During a press conference the petitioners held following the oral arguments, Cecilia Scoon, co-president of the League of Women Voters of Florida, another plainiff organization, said that at its core redistricting is about communities.
“One-person-one-vote is a very powerful and fundamental aspect of our jurisprudence and our whole voting system but, when it comes to redistricting, by definition, that is a group issue,” Scoon said.
“By definition, it goes from one-person-one-vote to communities and districts of interest. So, by definition, you go away from the one premise of one-person-one vote into how are communities impacted. And are they able to select a representative that will meet their needs.”
Court criticism of state arguments
Muñiz also criticized the arguments from the secretary of state’s attorney, Henry Whitaker. The chief justice said Whitaker was overcomplicating the case by asking the justices to consider the U.S. Supreme Court’s established criterion for proving racial vote delusion under the Voting Rights Act: that a group must be large and compact enough to constitute a majority in a single district.

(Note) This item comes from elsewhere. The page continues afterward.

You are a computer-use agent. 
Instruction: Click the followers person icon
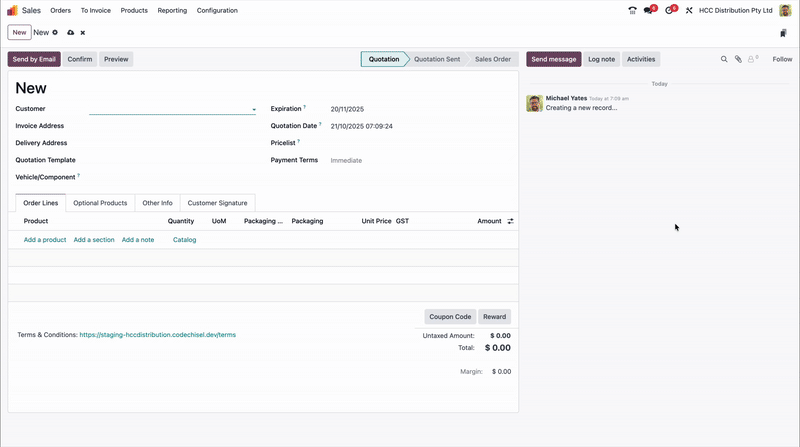tap(752, 59)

The state focused its defense on the width of the district, saying it wasn’t compact enough.
“Whatever we say in this case is going to be, you know, the Legislature is going to be stuck with having to deal with that and everybody who cares about redistricting going forward,” Muñiz said. “And it seems like we should try to keep this as clean as possible. Not to mention that it seems like we’re sort of bouncing back and forth with how much is the [Voting Rights Act] a baseline or not.”

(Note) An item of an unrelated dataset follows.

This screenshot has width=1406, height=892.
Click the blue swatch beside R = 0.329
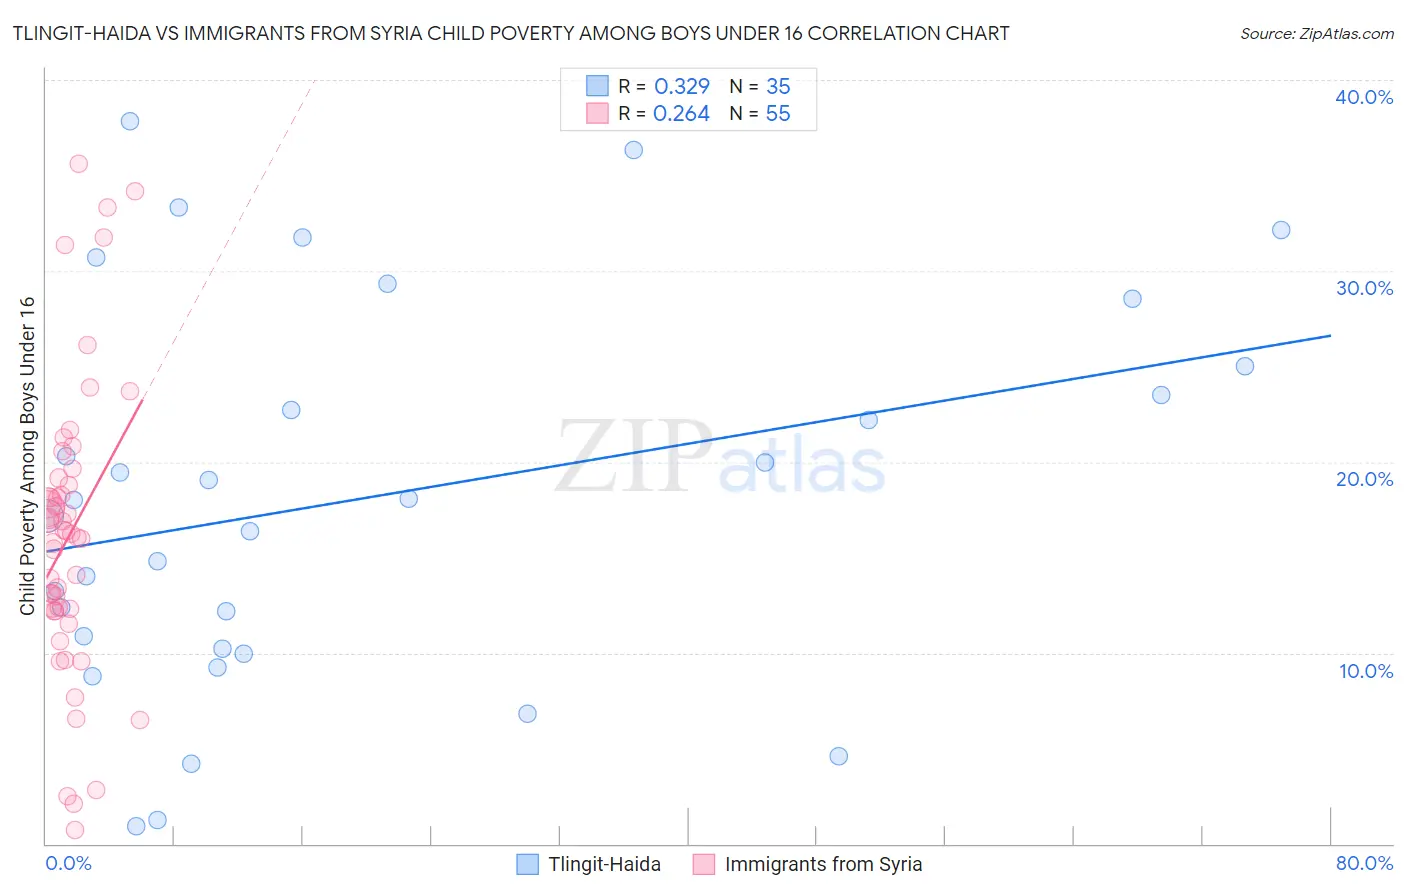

Although the court, primarily composed of DeSantis-appointed justices, has dismissed its own precedents in the past, the petitioners are counting on the justices to adhere to the previous court opinions upholding the diminishment clause of the Fair Districts Amendment. (For example, the justices gave way to the six-week abortion ban in April after deciding that the privacy clause in the state constitution didn’t apply to abortions, as an earlier court declared in 1989.)
“We can do nothing but be optimistic that the court will rule and follow precedent and give us a fair shake before the court,” said Genesis Robinson, interim executive director for the Equal Ground Education Fund, another plaintiff organization.
“Obviously, it is not lost on us that the governor had a significant role in appointing several other justices before the court, but that does not preclude them from following the law.”
The court won’t rule on the matter before the November election.